These principles from the Smierciak case have been affirmed over and over again: Mezzo v. The Queen, at 118-9 per Lamer J. (as he then was) (in dissent in the result) and at 135 per Wilson J.; R. v. Miaponoose, at 452-3.
[42] It is manifest that police officers must exercise the utmost care to ensure that the identification of persons suspected of crimes is made unassisted by witnesses who are uninfluenced by any suggestion, direct or indirect, which may prevent the identification from being independent and unbiased: R. v. D’Amico (1993), 1993 CanLII 8482 (ON CA), 16 O.R. (3d) 125 (C.A.) at 129; R. v. F.A., at para. 41, 44. This includes minimization of any suggestion that the police believe the suspect is the offender: R. v. Miaponoose, at 456.

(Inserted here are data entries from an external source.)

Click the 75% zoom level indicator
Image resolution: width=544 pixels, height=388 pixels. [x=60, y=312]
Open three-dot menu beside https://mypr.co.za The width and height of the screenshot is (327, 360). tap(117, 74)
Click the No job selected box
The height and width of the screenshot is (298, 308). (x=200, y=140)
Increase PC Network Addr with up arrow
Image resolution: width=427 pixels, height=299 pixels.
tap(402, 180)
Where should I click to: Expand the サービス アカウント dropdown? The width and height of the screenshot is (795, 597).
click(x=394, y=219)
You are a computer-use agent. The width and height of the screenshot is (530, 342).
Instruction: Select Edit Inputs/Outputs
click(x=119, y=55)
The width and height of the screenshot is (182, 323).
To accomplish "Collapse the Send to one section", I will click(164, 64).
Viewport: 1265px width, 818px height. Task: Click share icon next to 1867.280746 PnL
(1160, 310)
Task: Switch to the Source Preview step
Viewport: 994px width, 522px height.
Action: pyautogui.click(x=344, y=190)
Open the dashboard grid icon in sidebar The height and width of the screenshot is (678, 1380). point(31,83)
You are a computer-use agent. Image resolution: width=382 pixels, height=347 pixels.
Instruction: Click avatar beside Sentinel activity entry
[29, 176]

[43] In an appropriate case, a trier-of-fact may be justified in convicting on the evidence of a single eyewitness: see Pelletier v. The Queen, 1996 CanLII 143 (SCC), [1996] 3 S.C.R. 601 at 601 (affirming [1995] A.Q. No. 1129 (C.A.)). In this regard, at page 413 of the Nikolovski decision, Cory J. stated:
It is clear that a trier of fact may, despite all the potential frailties, find an accused guilty beyond a reasonable doubt on the basis of the testimony of a single eyewitness.

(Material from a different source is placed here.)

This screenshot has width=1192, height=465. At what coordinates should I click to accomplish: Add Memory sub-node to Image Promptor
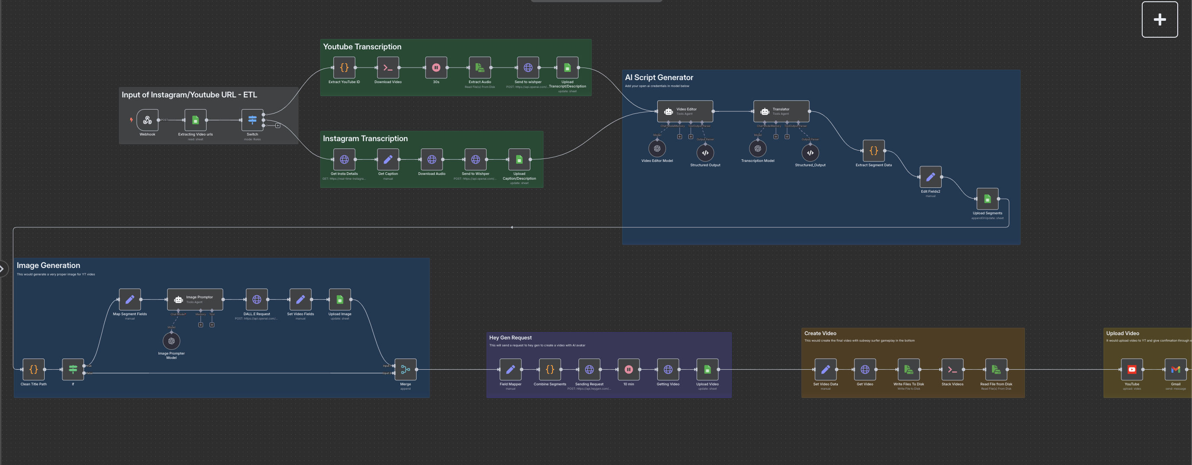[x=200, y=325]
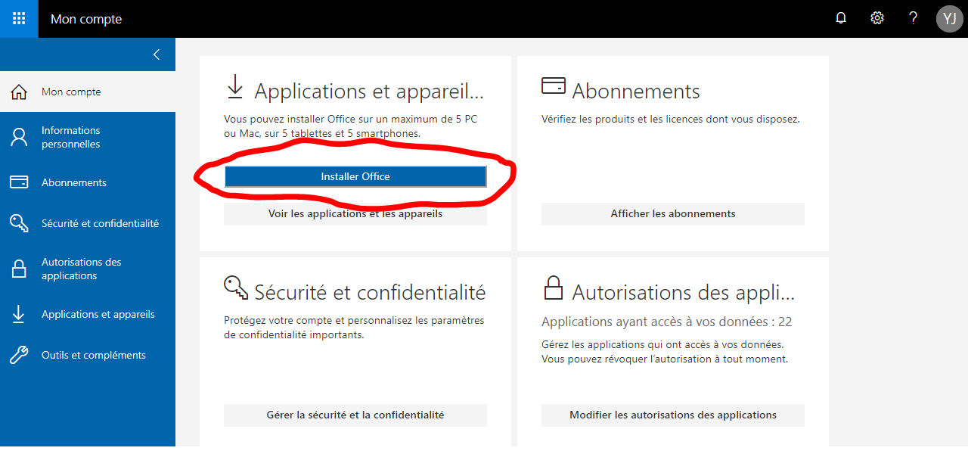The height and width of the screenshot is (454, 968).
Task: Open the YJ account avatar
Action: (949, 19)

[44] On the whole of the evidence, questionable identification procedures may not be fatal to a finding of guilt. Improprieties or deficiencies in police procedures do not necessarily destroy the identification evidence or render it inadmissible: R. v. Mezzo, at 132-140; R. v. D’Amico, at 129. The use of inappropriate pre-trial identification procedures affects the weight of the subsequent identification: R. v. F.A., at para. 46; R. v. Jones, [2004] O.J. No. 1236 (C.A.) at para. 4. At para. 4 of R. v. Meister, [1995] O.J. No. 3472 (C.A.), the court stated:
We agree that the identification procedures were not ideal. Where, however, a conviction rests on identification evidence an appellate court ought not to overturn the conviction simply because the police line-up procedures could have been better. The appellant must persuade us that because of the deficiencies in the identification evidence a properly instructed trier of fact acting judicially could not reasonably convict.

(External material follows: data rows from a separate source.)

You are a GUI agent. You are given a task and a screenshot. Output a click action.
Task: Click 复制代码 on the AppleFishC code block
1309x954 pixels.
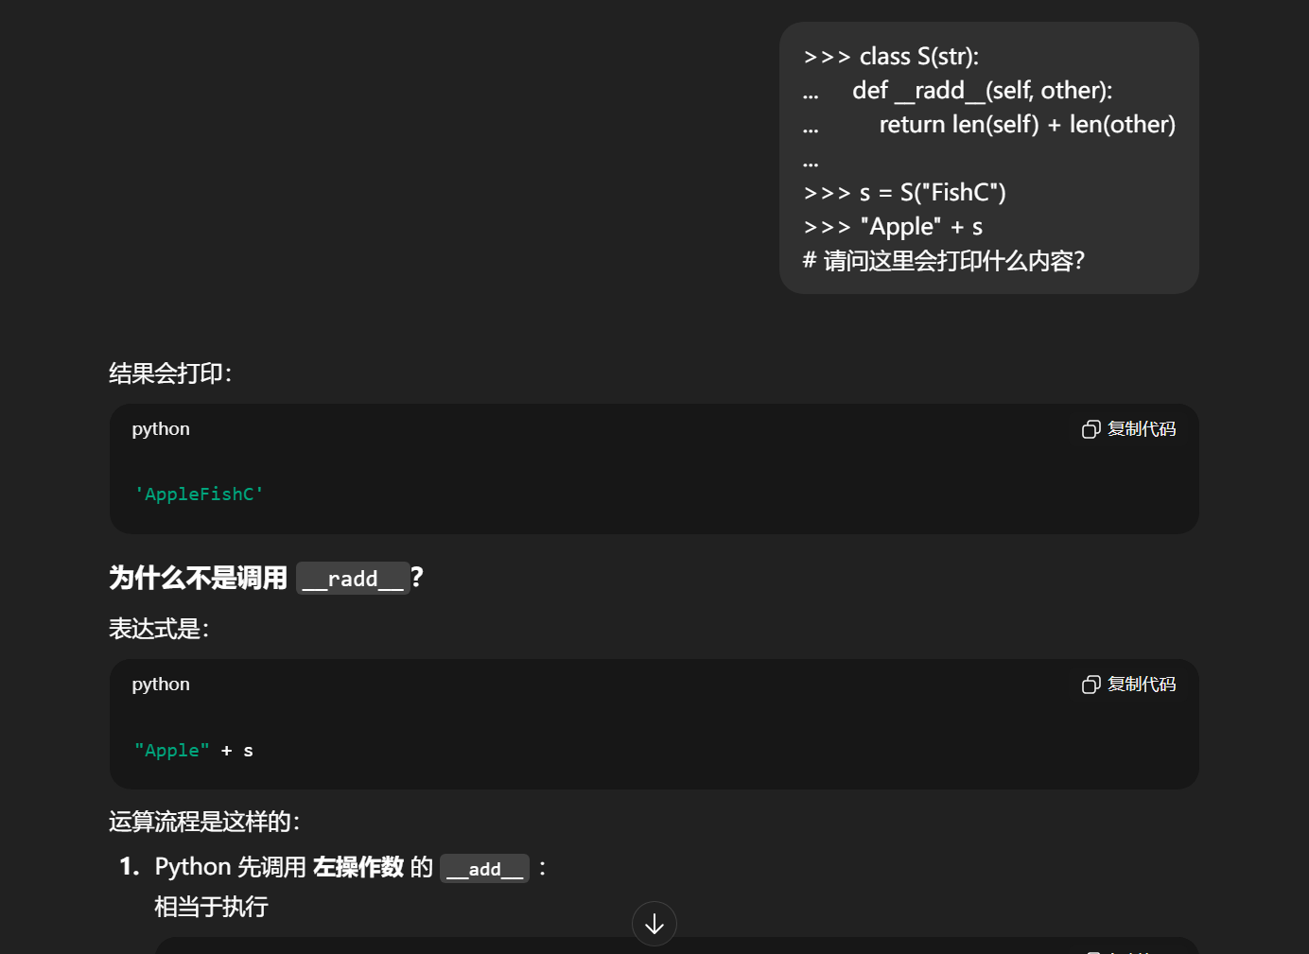(x=1142, y=429)
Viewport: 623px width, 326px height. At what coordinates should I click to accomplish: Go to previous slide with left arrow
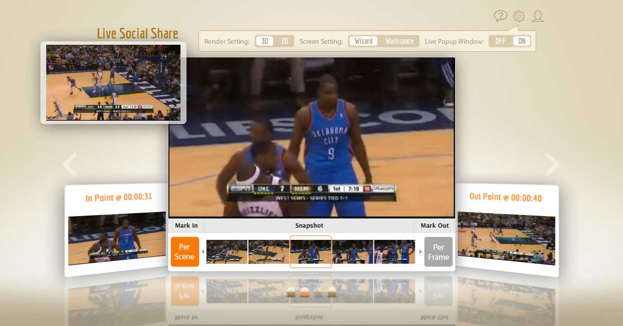coord(70,164)
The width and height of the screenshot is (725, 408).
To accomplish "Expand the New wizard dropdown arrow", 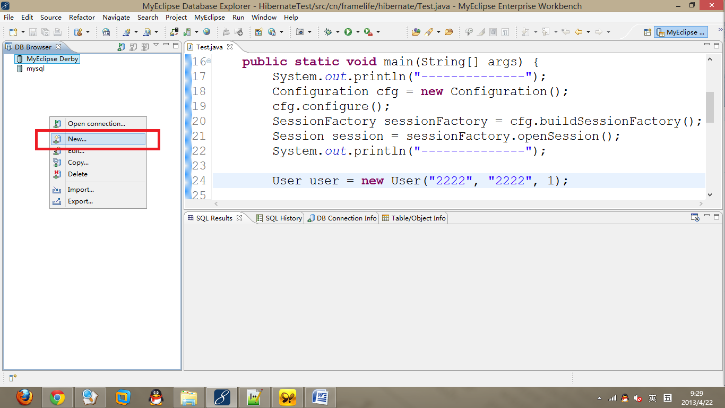I will pyautogui.click(x=22, y=32).
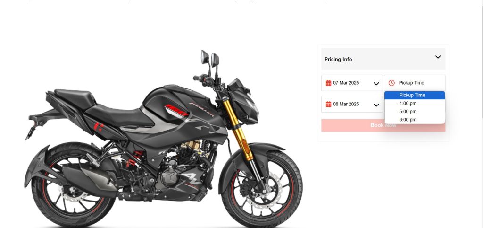The width and height of the screenshot is (483, 228).
Task: Open the 07 Mar 2025 date field
Action: pyautogui.click(x=352, y=83)
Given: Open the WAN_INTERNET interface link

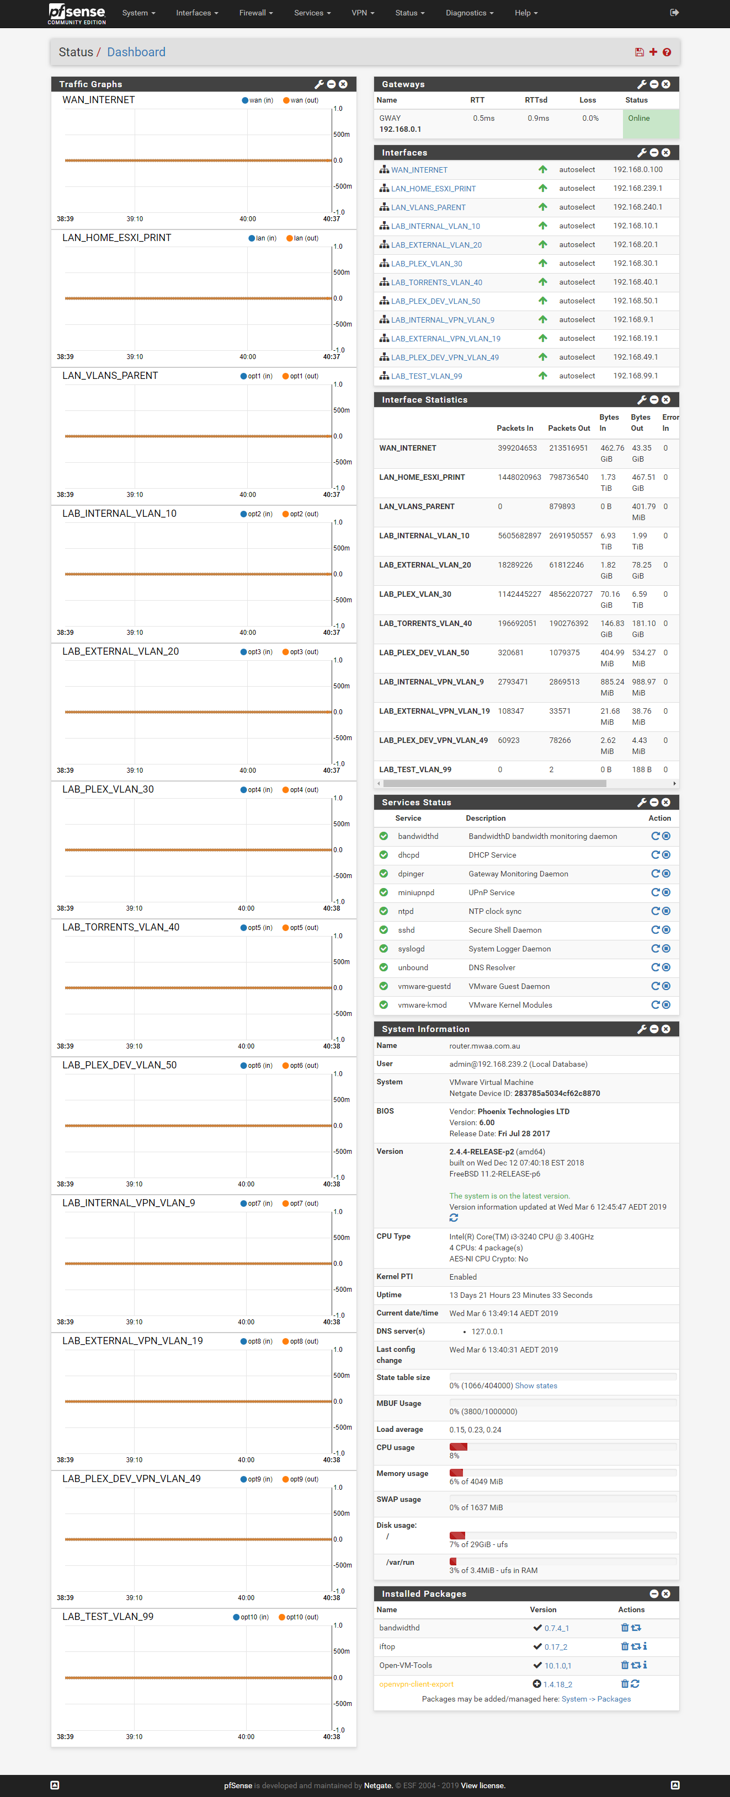Looking at the screenshot, I should 419,170.
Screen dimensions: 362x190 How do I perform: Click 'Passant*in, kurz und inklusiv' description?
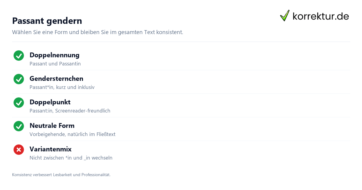click(x=62, y=87)
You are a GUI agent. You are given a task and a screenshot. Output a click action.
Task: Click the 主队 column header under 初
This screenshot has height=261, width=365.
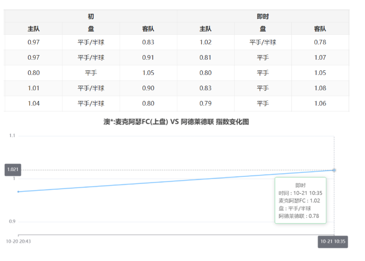(x=34, y=29)
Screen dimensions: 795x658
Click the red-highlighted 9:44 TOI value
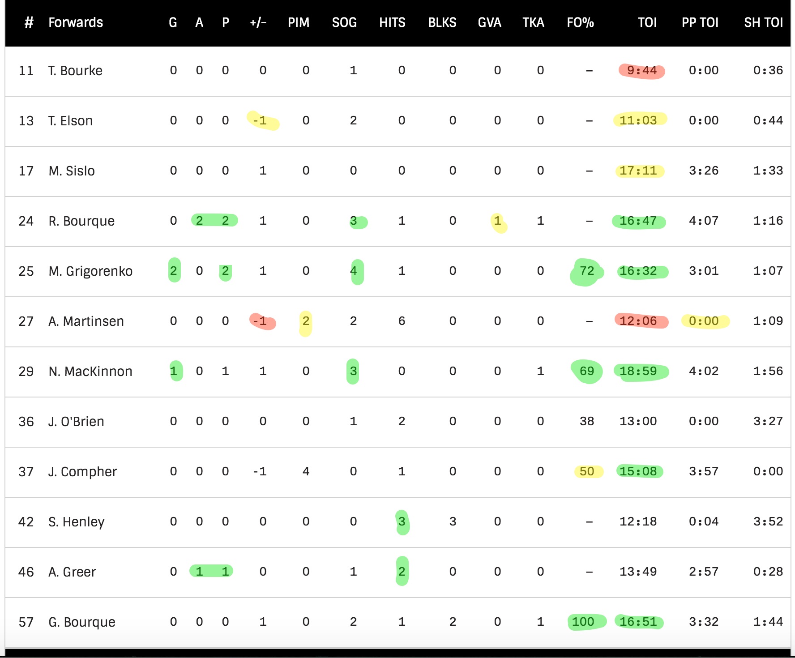(x=641, y=71)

[45] Not infrequently, courts reviewing the dangers of eyewitness identification testimony, in general or as a result of flawed identification proceedings, have specifically looked to the existence of compelling confirmatory evidence of the identification to assess the safety of a conviction: R. v. Phillips and Baker (2001), 2001 CanLII 24121 (ON CA), 154 C.C.C. (3d) 345 (Ont. C.A.) at 353-4; R. v. Moir, [2000] O.J. No. 4523 (C.A.) at para. 4; R. v. Bianco (2000), 2000 CanLII 17013 (ON CA), 149 C.C.C. (3d) 476 (Ont. C.A.) at 486; R. v. Carnes, [1999] O.J. No. 4245 (C.A.) at para. 2; R. v. Osborne, [1998] O.J. No. 2488 (C.A.) at para. 3; R. v. Robinson, [1998] O.J. No. 2081 (C.A.) at para. 4. Where cogent confirmatory evidence is absent, the circumstances of the identification may be sufficiently suspect that there exists a real risk of a miscarriage of justice: R. v. Boucher et al. (2000), 2000 CanLII 3270 (ON CA), 146 C.C.C. (3d) 52 (Ont. C.A.) at 58; R. v. Quercia, at 390-1. As stated at page 389 of the Quercia decision, the existence of confirmatory circumstantial evidence "can go a long way to minimizing the dangers inherent in eyewitness identification".
[46] Where identification evidence is tainted by inappropriate procedures, the evidence is not, subject to s. 24 Charter relief, thereby rendered inadmissible. The flaw goes to the issue of weight: R. v. Wang and Lo (2001), 2001 CanLII 20933 (ON CA), 153 C.C.C. (3d) 321 (Ont. C.A.) at 333; R. v. Miaponoose, at 458; R. v. Gagnon and Gagnon (2000), 2000 CanLII 16863 (ON CA), 147 C.C.C. (3d) 193 (Ont. C.A.) at 237-8.
[47] The independence principle may be compromised where eyewitnesses have discussed amongst themselves their identification before independently reporting their descriptions or committing the identification to writing: R. v. Holden (2001), 2001 CanLII 14562 (ON CA), 56 O.R. (3d) 119 (C.A.) at 136-7. In R. v. Brown, [2000] O.J. No. 2612 (C.A.) at para. 1 and 3, the court stressed the importance that the two eyewitnesses' identification evidence was arrived at and provided independently.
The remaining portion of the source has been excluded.